- _Requirement_
Every record that follows should appear again in your answer, exactly the same.

- _Source material_
==================================================

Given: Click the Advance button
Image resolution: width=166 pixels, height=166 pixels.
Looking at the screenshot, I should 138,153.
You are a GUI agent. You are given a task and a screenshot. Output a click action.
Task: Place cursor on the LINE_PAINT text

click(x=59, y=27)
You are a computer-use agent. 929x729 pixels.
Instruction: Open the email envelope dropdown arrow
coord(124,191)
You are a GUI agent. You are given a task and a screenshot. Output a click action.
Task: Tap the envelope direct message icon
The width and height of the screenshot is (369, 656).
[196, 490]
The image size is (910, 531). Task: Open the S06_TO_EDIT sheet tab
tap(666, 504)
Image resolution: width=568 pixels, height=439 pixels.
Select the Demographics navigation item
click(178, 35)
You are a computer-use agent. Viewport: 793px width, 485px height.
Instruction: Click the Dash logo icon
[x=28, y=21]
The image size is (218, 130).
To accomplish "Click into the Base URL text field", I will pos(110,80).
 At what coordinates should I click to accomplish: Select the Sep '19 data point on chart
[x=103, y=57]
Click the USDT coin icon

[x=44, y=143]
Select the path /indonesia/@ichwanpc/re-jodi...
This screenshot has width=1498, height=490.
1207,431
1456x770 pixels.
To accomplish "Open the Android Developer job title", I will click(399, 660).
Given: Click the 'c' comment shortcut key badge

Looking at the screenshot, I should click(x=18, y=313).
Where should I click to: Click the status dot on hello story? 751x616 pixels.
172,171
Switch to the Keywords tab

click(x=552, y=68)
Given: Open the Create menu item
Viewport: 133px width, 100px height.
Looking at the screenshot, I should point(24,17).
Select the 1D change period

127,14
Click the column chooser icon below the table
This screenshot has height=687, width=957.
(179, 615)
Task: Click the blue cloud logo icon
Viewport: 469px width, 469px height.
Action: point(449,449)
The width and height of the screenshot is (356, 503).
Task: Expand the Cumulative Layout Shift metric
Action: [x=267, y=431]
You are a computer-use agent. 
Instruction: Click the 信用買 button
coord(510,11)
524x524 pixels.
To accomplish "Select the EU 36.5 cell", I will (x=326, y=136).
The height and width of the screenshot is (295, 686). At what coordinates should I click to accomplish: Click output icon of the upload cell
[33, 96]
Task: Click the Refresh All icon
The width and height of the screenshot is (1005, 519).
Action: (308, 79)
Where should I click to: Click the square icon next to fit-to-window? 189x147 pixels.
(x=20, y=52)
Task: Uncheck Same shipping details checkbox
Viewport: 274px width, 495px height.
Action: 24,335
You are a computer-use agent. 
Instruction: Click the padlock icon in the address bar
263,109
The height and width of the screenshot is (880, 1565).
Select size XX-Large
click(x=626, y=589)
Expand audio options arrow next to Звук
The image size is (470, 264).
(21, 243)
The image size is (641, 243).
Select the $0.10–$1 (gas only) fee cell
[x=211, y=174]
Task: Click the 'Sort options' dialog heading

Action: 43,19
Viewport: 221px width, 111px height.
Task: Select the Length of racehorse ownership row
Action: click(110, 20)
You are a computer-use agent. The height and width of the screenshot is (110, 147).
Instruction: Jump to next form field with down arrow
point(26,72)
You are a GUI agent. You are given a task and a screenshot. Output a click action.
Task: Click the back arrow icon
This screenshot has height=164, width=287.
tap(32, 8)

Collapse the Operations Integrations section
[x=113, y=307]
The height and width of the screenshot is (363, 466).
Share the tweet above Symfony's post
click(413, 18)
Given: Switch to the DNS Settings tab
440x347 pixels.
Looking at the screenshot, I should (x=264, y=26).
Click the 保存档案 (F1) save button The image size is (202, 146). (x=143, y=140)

==================================================

- _Solution to this exercise_
Given: Click the Advance button
Image resolution: width=166 pixels, height=166 pixels.
Looking at the screenshot, I should 138,153.
You are a GUI agent. You are given a task and a screenshot. Output a click action.
Task: Place cursor on the LINE_PAINT text

click(x=59, y=27)
You are a computer-use agent. 929x729 pixels.
Instruction: Open the email envelope dropdown arrow
coord(124,191)
You are a GUI agent. You are given a task and a screenshot. Output a click action.
Task: Tap the envelope direct message icon
The width and height of the screenshot is (369, 656).
[196, 490]
The image size is (910, 531). Task: Open the S06_TO_EDIT sheet tab
tap(666, 504)
Image resolution: width=568 pixels, height=439 pixels.
Select the Demographics navigation item
click(178, 35)
You are a computer-use agent. Viewport: 793px width, 485px height.
Instruction: Click the Dash logo icon
[x=28, y=21]
The image size is (218, 130).
To accomplish "Click into the Base URL text field", I will pos(110,80).
 At what coordinates should I click to accomplish: Select the Sep '19 data point on chart
[x=103, y=57]
Click the USDT coin icon

[x=44, y=143]
Select the path /indonesia/@ichwanpc/re-jodi...
This screenshot has width=1498, height=490.
1207,431
1456x770 pixels.
To accomplish "Open the Android Developer job title", I will click(399, 660).
Given: Click the 'c' comment shortcut key badge

Looking at the screenshot, I should click(x=18, y=313).
Where should I click to: Click the status dot on hello story? 751x616 pixels.
172,171
Switch to the Keywords tab

click(x=552, y=68)
Given: Open the Create menu item
Viewport: 133px width, 100px height.
Looking at the screenshot, I should point(24,17).
Select the 1D change period

127,14
Click the column chooser icon below the table
This screenshot has height=687, width=957.
(179, 615)
Task: Click the blue cloud logo icon
Viewport: 469px width, 469px height.
Action: point(449,449)
The width and height of the screenshot is (356, 503).
Task: Expand the Cumulative Layout Shift metric
Action: [x=267, y=431]
You are a computer-use agent. 
Instruction: Click the 信用買 button
coord(510,11)
524x524 pixels.
To accomplish "Select the EU 36.5 cell", I will (x=326, y=136).
The height and width of the screenshot is (295, 686). At what coordinates should I click to accomplish: Click output icon of the upload cell
[33, 96]
Task: Click the Refresh All icon
The width and height of the screenshot is (1005, 519).
Action: (308, 79)
Where should I click to: Click the square icon next to fit-to-window? 189x147 pixels.
(x=20, y=52)
Task: Uncheck Same shipping details checkbox
Viewport: 274px width, 495px height.
Action: 24,335
You are a computer-use agent. 
Instruction: Click the padlock icon in the address bar
263,109
The height and width of the screenshot is (880, 1565).
Select size XX-Large
click(x=626, y=589)
Expand audio options arrow next to Звук
The image size is (470, 264).
(21, 243)
The image size is (641, 243).
Select the $0.10–$1 (gas only) fee cell
[x=211, y=174]
Task: Click the 'Sort options' dialog heading

Action: 43,19
Viewport: 221px width, 111px height.
Task: Select the Length of racehorse ownership row
Action: click(110, 20)
You are a computer-use agent. The height and width of the screenshot is (110, 147).
Instruction: Jump to next form field with down arrow
point(26,72)
You are a GUI agent. You are given a task and a screenshot. Output a click action.
Task: Click the back arrow icon
This screenshot has height=164, width=287.
tap(32, 8)

Collapse the Operations Integrations section
[x=113, y=307]
The height and width of the screenshot is (363, 466).
Share the tweet above Symfony's post
click(413, 18)
Given: Switch to the DNS Settings tab
440x347 pixels.
Looking at the screenshot, I should (x=264, y=26).
Click the 保存档案 (F1) save button The image size is (202, 146). (x=143, y=140)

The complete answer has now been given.